Ransomware attacks are an “urgent” and “dramatically increasing” national security issue that requires a “whole-of-government” approach, to include robust international cooperation.

“One thing is clear: Ransomware is a national security threat,” DHS Secretary Alejandro Mayorkas said today in prepared remarks. He pledged that his department will implement many of the recommendations contained in a major report released today.

“Ransomware has risen to be a national security threat,” Philip Reiner, CEO of the Institute for Security and Technology, said today during a virtual event. IST spearheaded and coordinated the Ransomware Task Force (RTF) and its report, Combating Ransomware: A Comprehensive Framework for Action. It includes the work of people from 60 organizations across the public and private sectors and took four months to produce. Reiner pointed to the “need for a greater level of intentional focus” on ransomware.

“Ransomware has crossed a very dangerous threshold,” said John Davis, a retired US Army general, RTF co-chair, and VP at Palo Alto Networks.

As part of the RTF’s proposed whole-of-government effort, the report recommends establishing several new entities to include:

  • An Interagency Working Group led by the National Security Council in coordination with the National Cyber Director;
  • An internal U.S. Government Joint Ransomware Task Force; and
  • A collaborative, private industry-led informal Ransomware Threat Focus Hub.

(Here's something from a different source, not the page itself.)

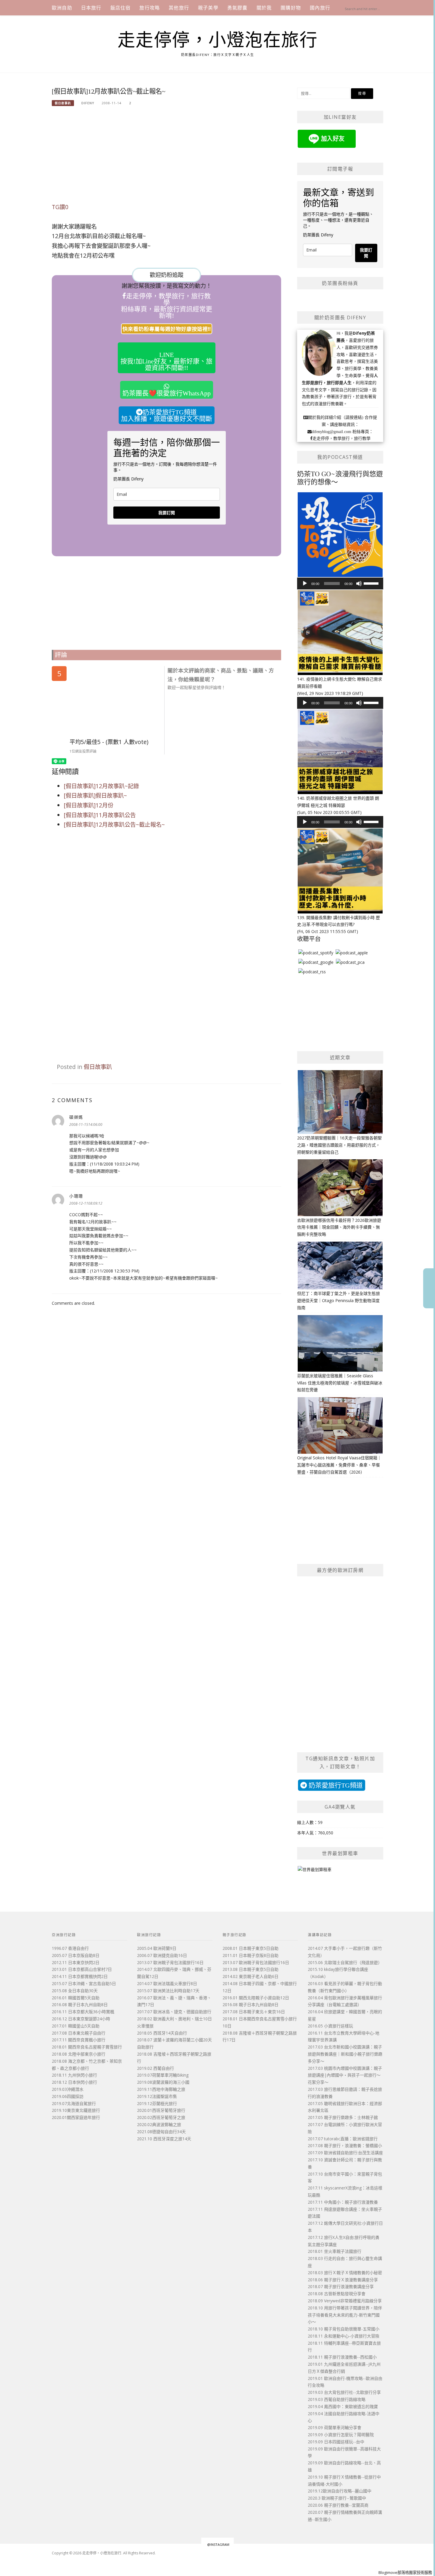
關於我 (264, 7)
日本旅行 (91, 7)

Raising ransomware to the level of the NSC and newly created NCD signifies a major elevation in priority.

One reason for this recommendation: Reiner noted that threat actors have figured out how to exploit US bureaucratic gaps and inefficiencies to circumvent mitigation and responses. Mitigation is further complicated because many of these threat actors operate in international safe havens — countries in which they are not pursued nor punished for such crimes.

The report details how these new entities would work independently and in coordination with each other, as well as with international partners. For instance, the proposed Joint Ransomware Task Force alone would consist of representatives from CISA, FBI, Secret Service, the Intelligence Community, Cyber Command, the Office of the National Cyber Director, the Departments of Treasury, Justice, and State, and other departments and agencies as appropriate.

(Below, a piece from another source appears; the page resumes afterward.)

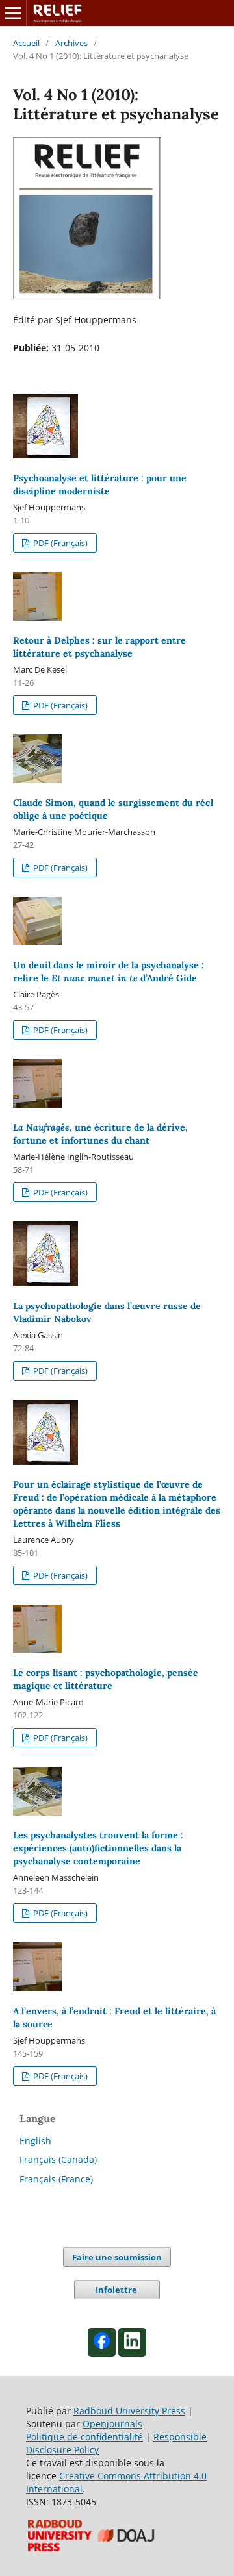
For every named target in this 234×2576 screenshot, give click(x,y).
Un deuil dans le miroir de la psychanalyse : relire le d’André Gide (108, 971)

Today’s report is unique in that it emphasizes the national security threats and risks of ransomware — from critical infrastructure and public health to the loss of data and privacy. Ransomware has traditionally been viewed as a cybercrime carried out primarily for profit motive, and while that’s still largely true, the evolution of these cyberattacks — specifically, the types of targets — is changing expert perceptions.

Ransomware entails threat actors encrypting the data of victims and then requiring a ransom to decrypt. When executed properly, the encryption is mathematically impossible to crack. Without the proper safeguards in place in advance — such as comprehensive data backups — these attacks force victims into what Mayorkas called an “impossible choice:” Pay criminals the ransom for the decryption key or face organizationally crippling consequences.

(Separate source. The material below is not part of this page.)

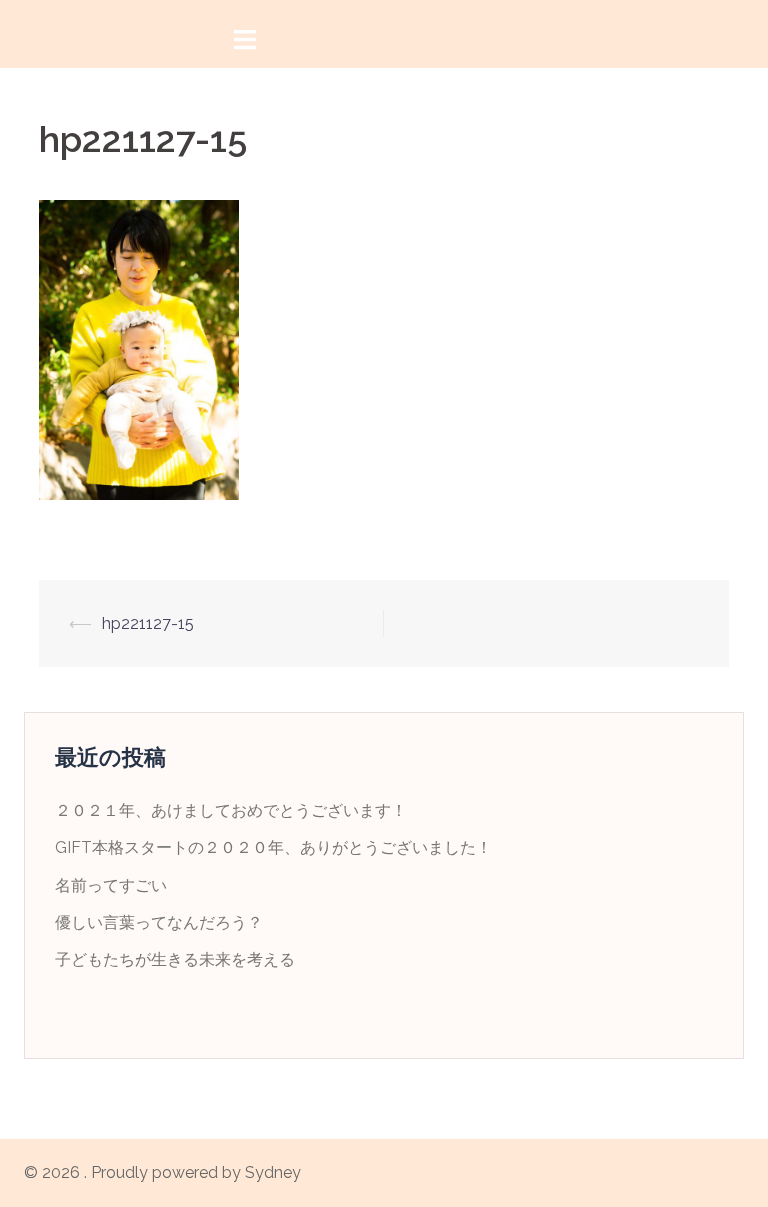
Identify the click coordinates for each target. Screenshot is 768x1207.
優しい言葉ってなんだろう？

Just how urgent, prevalent, and dangerous is the threat? The report notes that 2,400 US-based public-sector entities — from governments to hospitals and schools — were affected in 2020, with payments totaling $350 million, a 311 percent increase from 2019. In some cases, ransomware attacks on hospitals are alleged to have caused or contributed to patient deaths.

The report proposes a framework to achieve four goals:

  • Deter ransomware attacks;
  • Disrupt the ransomware business model;
  • Help organizations prepare; and
  • Respond to ransomware attacks more effectively.

The report provides 48 recommendations, perhaps the most comprehensive attempt to address this type of cyberattack to date. Five are highlighted as “priority:”

  • Develop coordinated, international diplomatic and law enforcement efforts.
  • Execute a sustained, aggressive, whole of government, intelligence-driven anti-ransomware campaign, which the US should lead.
  • Establish Cyber Response and Recovery Funds, mandate ransomware reporting, and require organizations to consider alternatives to paying.
  • Develop a framework to help organizations prepare for and respond to ransomware attacks.
  • Regulate cryptocurrencies, which are often how cybercriminals receive ransom payments anonymously.

The recommendation to mandate ransomware reporting aligns with Senate Select Intelligence Committee Chair Mark Warner’s suggestion this week that voluntary reporting of cyber incidents, broadly, is no longer effective. Warner is working on new legislation that could mandate cyber incident reporting.

The RTF’s report comes as the DoJ announced just last week it’s also launching a task force to tackle ransomware and after Mayorkas said in March that DHS is performing a series of 60-day sprints, each focused on a pressing homeland security issue. The first DHS sprint is looking at ransomware.